CloudStatus.com can’t do this yet, but Hyperic’s goal is to provide a single scope that shows what’s going on with all your cloud-based services, and in greater detail than currently available. Hyperic HQ will be able to provide personal data feeds, sort of a “MyCloudStatus,” Soltero says.

Hyperic expects CloudStatus.com will serve a bigger purpose: resolving some concerns some companies might have about running in the cloud. “Without proper visibility into the cloud, many organizations will be reluctant to adopt the cloud for business,” Soltero says. “Applications that depend even partially on cloud-based services need the same monitoring and management they get in the more traditional network. That’s what we think we’re going to give people with CloudStatus.com.”

Steve Brasen, analyst with Enterprise Management Associates, says CloudStatus.com “is a step in the right direction,” adding that much of the concern limiting cloud computing deployment revolves around supportability and provisioning, and if you consider the extensive number of systems needed to support a cloud infrastructure, the need for an automated monitoring solution becomes critical.

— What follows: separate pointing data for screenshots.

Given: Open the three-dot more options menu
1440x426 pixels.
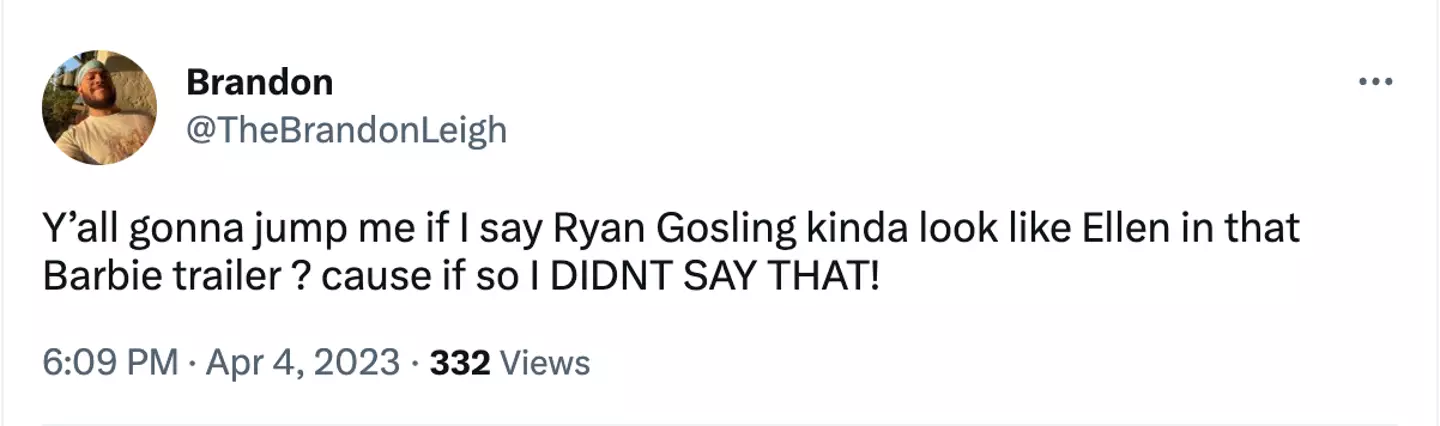Looking at the screenshot, I should point(1375,83).
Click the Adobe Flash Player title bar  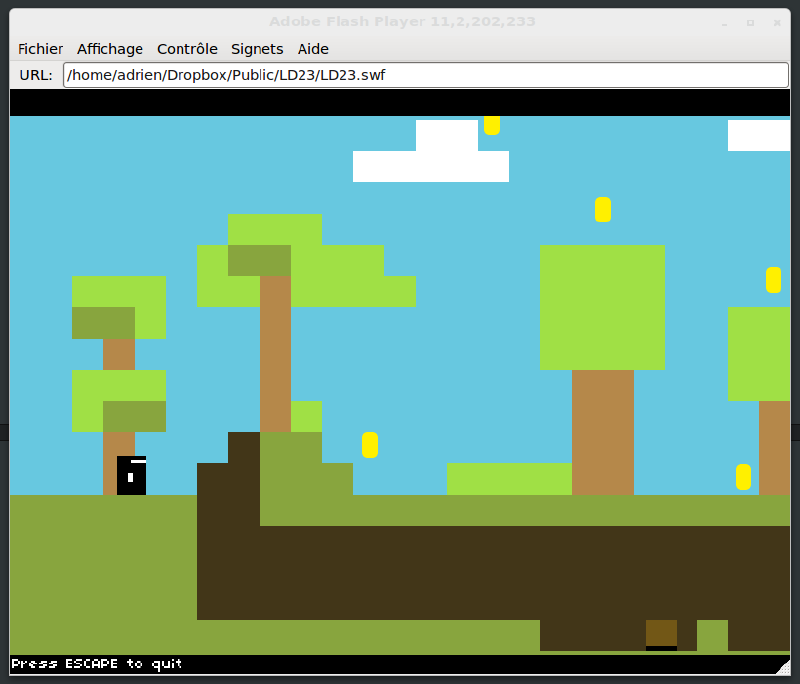400,22
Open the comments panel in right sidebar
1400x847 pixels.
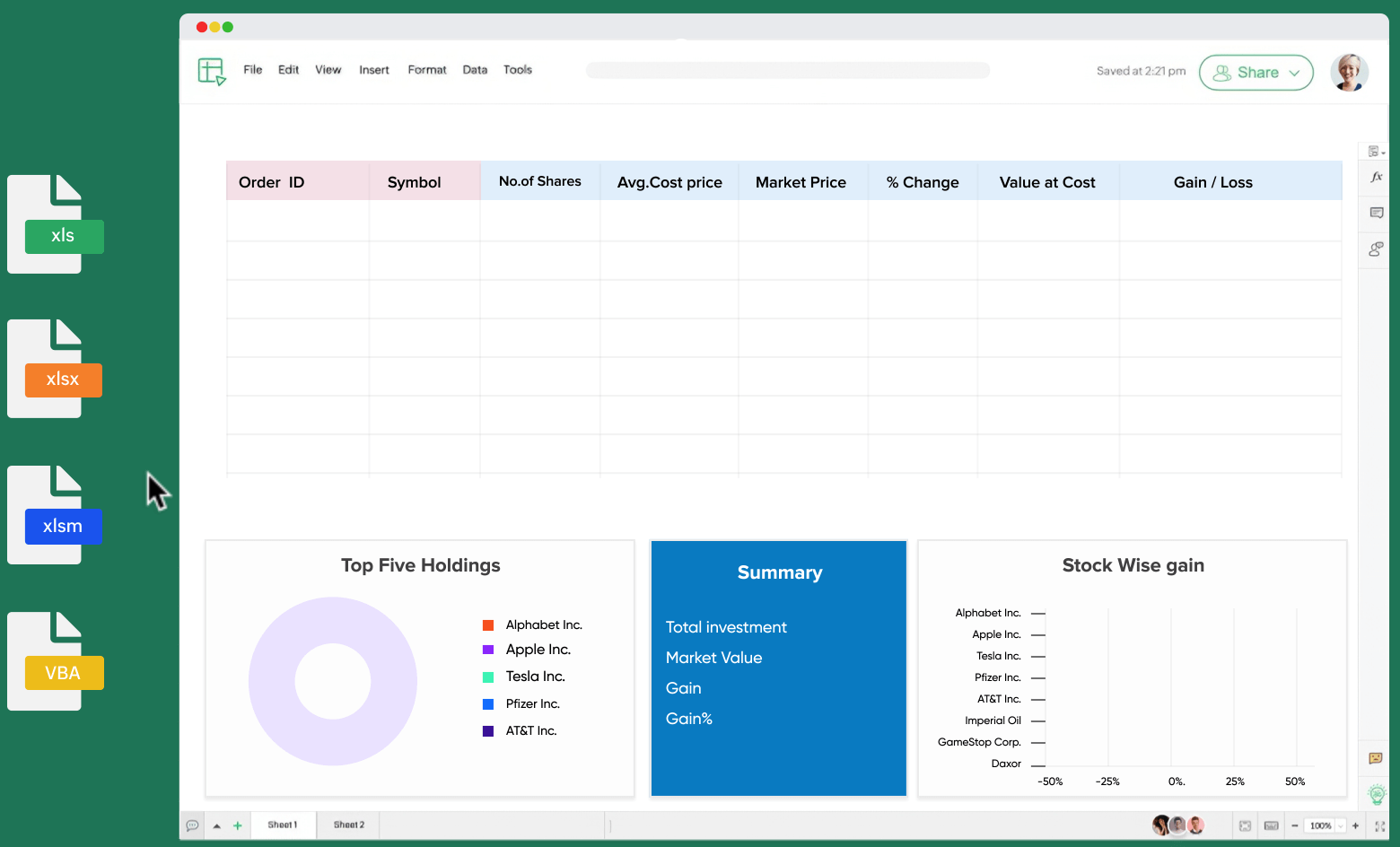1376,213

“Since cloud implementations are often intended for critical business drivers, they must attain a high level of reliability to convince business executives of their value. That level of trust only can only be achieved through an independent performance evaluation,” says Brasen. “Hyperic’s solution certainly provides the verification, but it will be up to the cloud vendors to prove long-term high-availability and reliability. The next step is the development of reliable standards against which cloud infrastructures can be audited.”

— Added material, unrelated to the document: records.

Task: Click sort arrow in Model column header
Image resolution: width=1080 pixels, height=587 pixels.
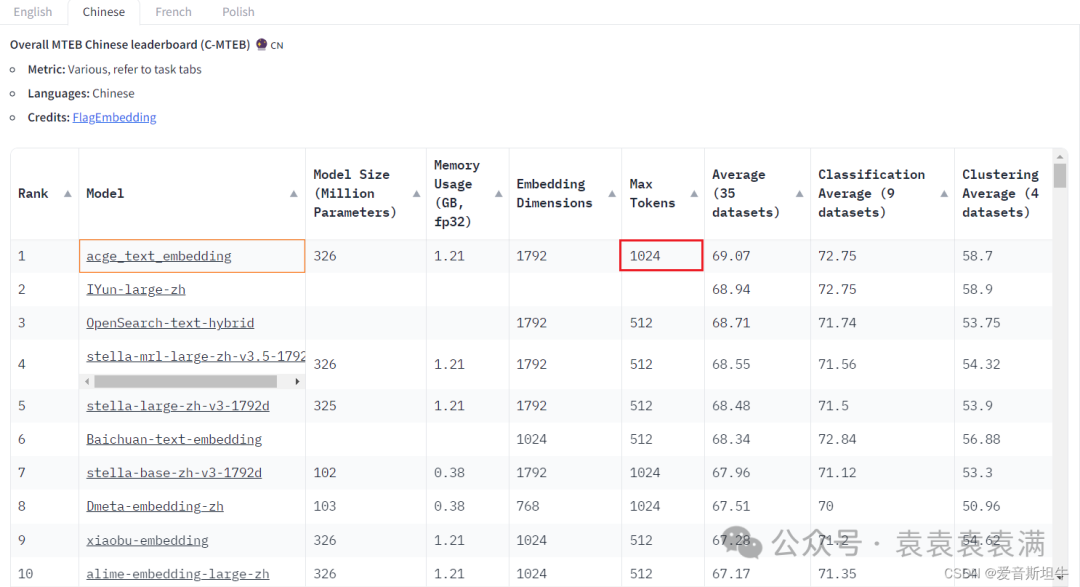Action: click(294, 194)
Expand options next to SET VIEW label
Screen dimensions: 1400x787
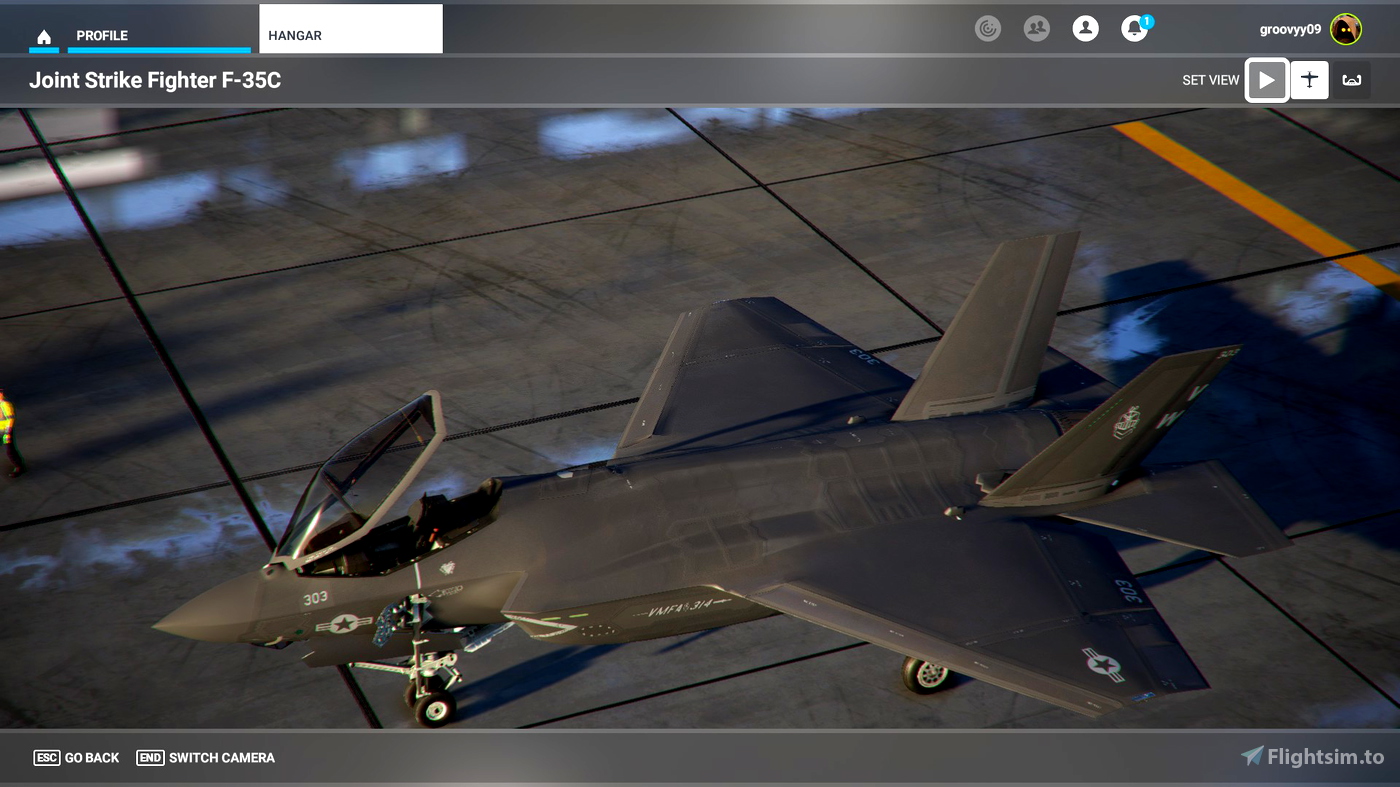1211,79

First and foremost, Hyperic addresses the issue of creating a third-party source to do performance monitoring of AWS, RedMonk analyst Michael Cote tells GRIDtoday. “Admittedly, there are many more other metrics and tests one would want to see. But this, after all, is a first release.” As Cote wrote on his blog at redmonk.com, CloudStatus “starts the ball rolling” toward genuine cloud management by providing two important fundamentals: visibility into EC2 and historical tracking of performance. While it doesn’t do this latter function “extremely well (you’re restricted to the date range selected in each graph), Hyperic is building up a historical record on AWS’s uptime,” Cote says. “Getting a handle on the performance trends for stuff in the cloud is key for people who want to build enough trust in the cloud to actually use it.”

Now, whether the measurements this initial release of CloudStatus.com currently provides are of value to people making business decisions can be answered only by people who make business decisions. It will be a different story if CloudStatus develops into a tool that provides deep performance details on all of a user’s operations and across different clouds. “We’re tying to provide the equivalent of shining a very bright light in an otherwise darkened room,” Soltero says.

CloudStatus.com is not yet the eyes in the cloud for which users, developers, and operations managers might yearn, but it is a big step beyond Amazon’s current red light/green light.